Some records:
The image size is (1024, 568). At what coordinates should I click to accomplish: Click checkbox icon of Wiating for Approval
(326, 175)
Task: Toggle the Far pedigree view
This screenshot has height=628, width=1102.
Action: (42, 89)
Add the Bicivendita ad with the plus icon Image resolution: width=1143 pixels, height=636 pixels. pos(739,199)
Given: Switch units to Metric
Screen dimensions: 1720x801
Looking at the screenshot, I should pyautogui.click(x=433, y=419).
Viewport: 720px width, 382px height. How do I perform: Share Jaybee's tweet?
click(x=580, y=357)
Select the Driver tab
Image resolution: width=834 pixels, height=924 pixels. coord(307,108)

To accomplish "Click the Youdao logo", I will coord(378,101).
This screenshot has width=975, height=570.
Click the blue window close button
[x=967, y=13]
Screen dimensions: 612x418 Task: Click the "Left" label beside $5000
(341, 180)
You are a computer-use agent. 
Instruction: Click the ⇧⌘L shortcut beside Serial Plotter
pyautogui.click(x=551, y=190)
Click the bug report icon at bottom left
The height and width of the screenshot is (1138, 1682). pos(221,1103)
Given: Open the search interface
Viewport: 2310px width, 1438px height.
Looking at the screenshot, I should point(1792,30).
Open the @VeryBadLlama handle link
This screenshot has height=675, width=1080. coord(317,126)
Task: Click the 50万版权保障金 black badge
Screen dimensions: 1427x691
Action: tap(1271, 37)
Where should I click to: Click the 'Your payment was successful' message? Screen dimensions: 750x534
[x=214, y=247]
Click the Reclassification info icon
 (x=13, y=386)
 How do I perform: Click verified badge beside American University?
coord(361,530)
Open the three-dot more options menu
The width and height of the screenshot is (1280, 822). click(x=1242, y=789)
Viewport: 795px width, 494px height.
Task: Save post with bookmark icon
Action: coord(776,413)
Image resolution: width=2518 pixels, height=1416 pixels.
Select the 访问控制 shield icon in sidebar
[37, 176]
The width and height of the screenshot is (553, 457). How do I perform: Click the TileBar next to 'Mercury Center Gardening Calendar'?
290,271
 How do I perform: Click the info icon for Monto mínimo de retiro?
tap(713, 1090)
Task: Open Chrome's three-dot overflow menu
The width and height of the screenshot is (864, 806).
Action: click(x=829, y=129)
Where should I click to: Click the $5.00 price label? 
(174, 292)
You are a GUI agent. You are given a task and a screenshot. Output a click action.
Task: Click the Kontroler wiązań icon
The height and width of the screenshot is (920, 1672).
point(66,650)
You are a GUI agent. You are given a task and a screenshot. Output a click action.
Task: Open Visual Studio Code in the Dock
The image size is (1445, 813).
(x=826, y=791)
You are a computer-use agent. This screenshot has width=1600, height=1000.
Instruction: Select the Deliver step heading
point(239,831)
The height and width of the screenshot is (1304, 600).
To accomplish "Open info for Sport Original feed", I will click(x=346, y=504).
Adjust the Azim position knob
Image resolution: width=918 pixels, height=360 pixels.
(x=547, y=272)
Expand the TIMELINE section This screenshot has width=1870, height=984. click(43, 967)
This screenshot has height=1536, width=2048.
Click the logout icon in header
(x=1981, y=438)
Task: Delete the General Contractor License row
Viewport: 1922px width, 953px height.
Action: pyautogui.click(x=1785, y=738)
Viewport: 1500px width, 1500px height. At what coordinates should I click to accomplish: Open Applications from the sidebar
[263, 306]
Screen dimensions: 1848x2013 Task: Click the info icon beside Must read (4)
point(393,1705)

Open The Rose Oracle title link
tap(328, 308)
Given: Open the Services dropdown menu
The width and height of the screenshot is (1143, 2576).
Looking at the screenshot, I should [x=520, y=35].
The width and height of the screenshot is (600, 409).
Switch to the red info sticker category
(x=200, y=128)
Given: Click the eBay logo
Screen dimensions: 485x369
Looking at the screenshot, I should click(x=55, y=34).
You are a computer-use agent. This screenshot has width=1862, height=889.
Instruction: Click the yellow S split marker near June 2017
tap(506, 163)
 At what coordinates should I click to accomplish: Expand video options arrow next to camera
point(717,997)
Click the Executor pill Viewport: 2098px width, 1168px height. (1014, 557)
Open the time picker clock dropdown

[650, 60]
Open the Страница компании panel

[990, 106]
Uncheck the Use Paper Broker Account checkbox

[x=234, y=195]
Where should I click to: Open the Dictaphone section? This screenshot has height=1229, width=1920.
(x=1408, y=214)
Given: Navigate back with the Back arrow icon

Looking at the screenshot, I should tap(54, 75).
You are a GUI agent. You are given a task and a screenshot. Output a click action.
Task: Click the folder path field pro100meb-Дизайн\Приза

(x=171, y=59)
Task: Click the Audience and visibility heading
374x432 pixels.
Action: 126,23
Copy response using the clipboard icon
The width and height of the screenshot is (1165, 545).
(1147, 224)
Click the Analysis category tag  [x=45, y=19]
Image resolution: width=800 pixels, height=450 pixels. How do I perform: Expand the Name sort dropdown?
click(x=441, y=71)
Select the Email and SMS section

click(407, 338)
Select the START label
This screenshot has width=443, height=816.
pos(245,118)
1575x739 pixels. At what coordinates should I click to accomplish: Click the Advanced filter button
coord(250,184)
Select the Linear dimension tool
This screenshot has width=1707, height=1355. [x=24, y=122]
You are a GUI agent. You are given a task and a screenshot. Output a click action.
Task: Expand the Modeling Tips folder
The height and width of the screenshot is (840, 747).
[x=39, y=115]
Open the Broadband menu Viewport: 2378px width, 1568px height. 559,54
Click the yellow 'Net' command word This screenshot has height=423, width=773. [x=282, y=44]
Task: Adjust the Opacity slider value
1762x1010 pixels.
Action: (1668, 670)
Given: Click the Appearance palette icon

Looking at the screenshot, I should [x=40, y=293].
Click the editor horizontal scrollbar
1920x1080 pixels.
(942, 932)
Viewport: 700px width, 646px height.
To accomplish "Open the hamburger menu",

What to work on
From the line containing "Task: Click the Audience" through the line containing "Click the Analysis", rewrite those lines of the material with "heading" swapped for "title", leaving everything else unchanged.

Solution
Task: Click the Audience and visibility title
374x432 pixels.
Action: 126,23
Copy response using the clipboard icon
The width and height of the screenshot is (1165, 545).
(1147, 224)
Click the Analysis category tag  [x=45, y=19]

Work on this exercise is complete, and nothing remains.